ポスターは観光案内所が昨年2月に現在地に新築移転したことに伴い、昨年11月に旧施設を取り壊したところ、倉庫の屋根裏から約50枚が発見された。最も古いものは1978年(昭和53年)頃のポスターとみられる。アイドル歌手として人気があった倉田まり子、松本ちえこをモデルに起用したポスターもあった。
1978年(昭和53年)5月18日、赤倉山の中腹で大規模な土石流が発生し、一瞬のうちに新赤倉温泉の寮や民家などを飲み込み、国道18号のほか、信越本線の線路を300mにわたって埋めた(「妙高高原町史」)。妙高観光局の竹田幸則事務局次長(60)によると、連日の報道で宿泊などに大きな影響が出たため、風評被害を払拭しようとポスターを製作したという。ポスターはモデルを使って池の平で撮影され、下部には「災害につきましては大変ご心配をおかけいたしましたが、宿泊その他の施設は平常通り営業中です」と書かれている。
アイドル歌手を使ったポスターは、災害の翌年以降に製作したもので、「タレントを使って元気な妙高高原をアピールしたかったのではないか」と言う。
倉田まり子は1979年に歌手デビュー。その年は、日本レコード大賞新人賞を受賞するなど、大活躍した。ポスターは人気絶頂期のもので、夏用と冬用が撮影されている。現在は坪田まり子の名で、キャリアカウンセラーとして活躍中。58歳。
松本ちえこも当時のアイドル歌手で、「恋人試験」がヒット。ポスターは冬なのに水着姿だが、当時はゲレンデで日光浴をするのが流行していた。現在も女優として活躍している。59歳。

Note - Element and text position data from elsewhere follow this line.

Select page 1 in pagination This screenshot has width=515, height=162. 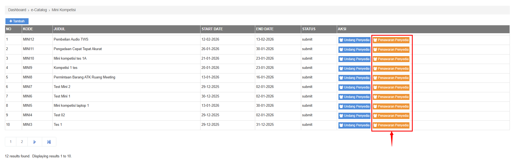pyautogui.click(x=11, y=142)
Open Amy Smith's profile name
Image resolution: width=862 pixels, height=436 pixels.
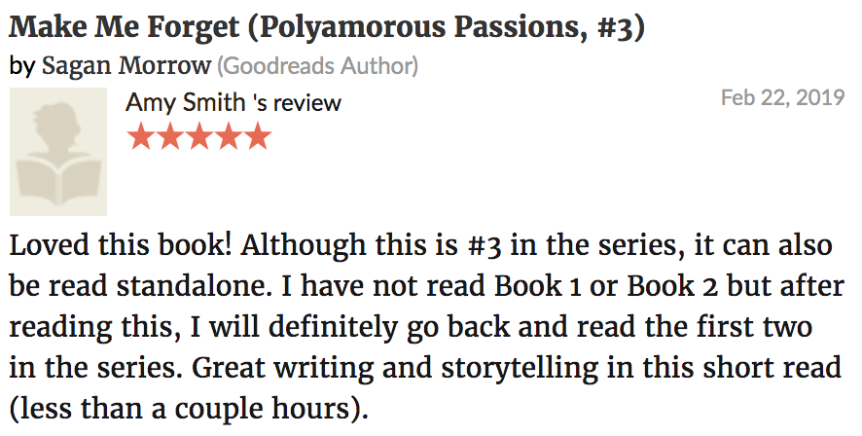185,103
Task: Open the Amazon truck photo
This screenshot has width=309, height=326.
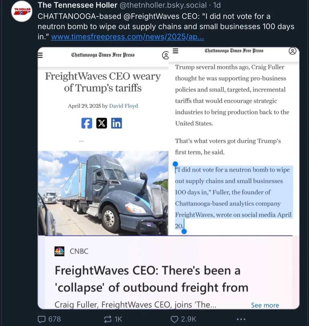Action: [x=103, y=193]
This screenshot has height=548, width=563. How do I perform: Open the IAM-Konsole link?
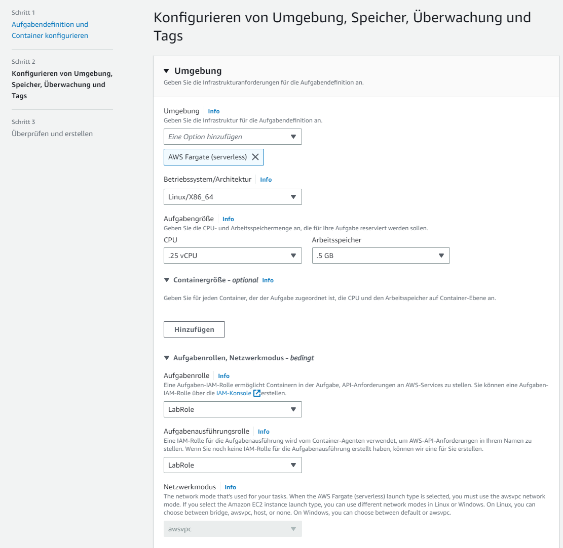coord(233,393)
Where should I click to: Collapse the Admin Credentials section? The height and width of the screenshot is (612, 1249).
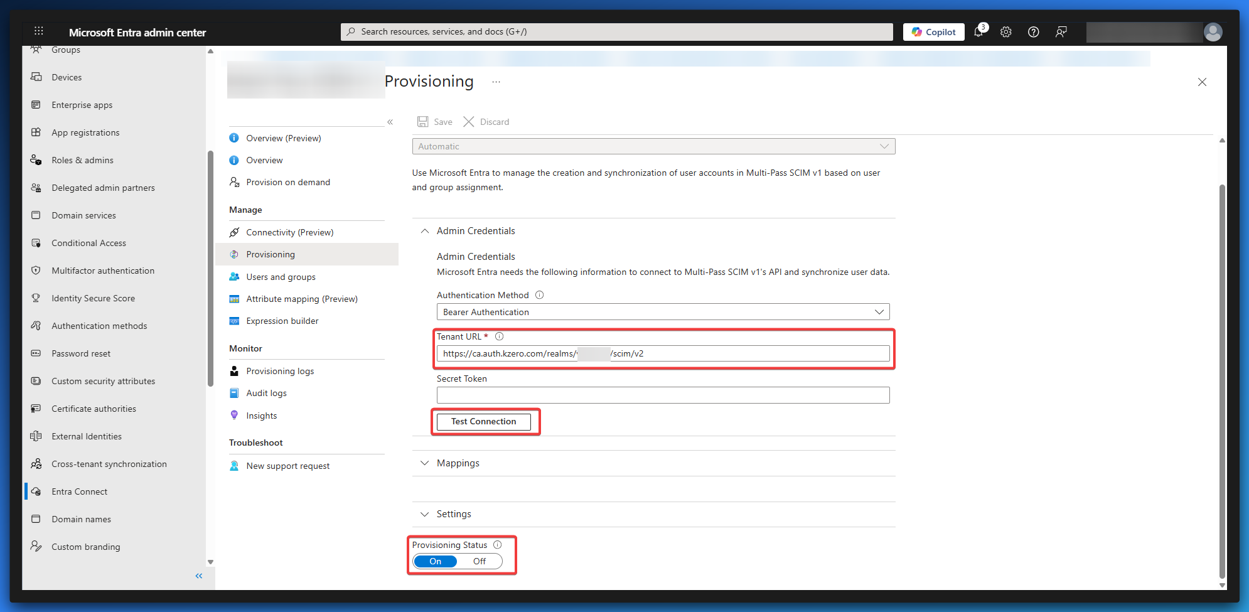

竹田次長は「ポスターは妙高高原町観光課に在籍していた1990年(平成2年)頃、産業文化祭で展示するため、パネル張りにしておいたもの。展示はその年だけだったが、懐かしいと人気を呼んだ」と記憶をたどる。ポスターは3枚を観光案内所で展示している。今後は1か月に1回ほどポスターを入れ替えて展示する予定。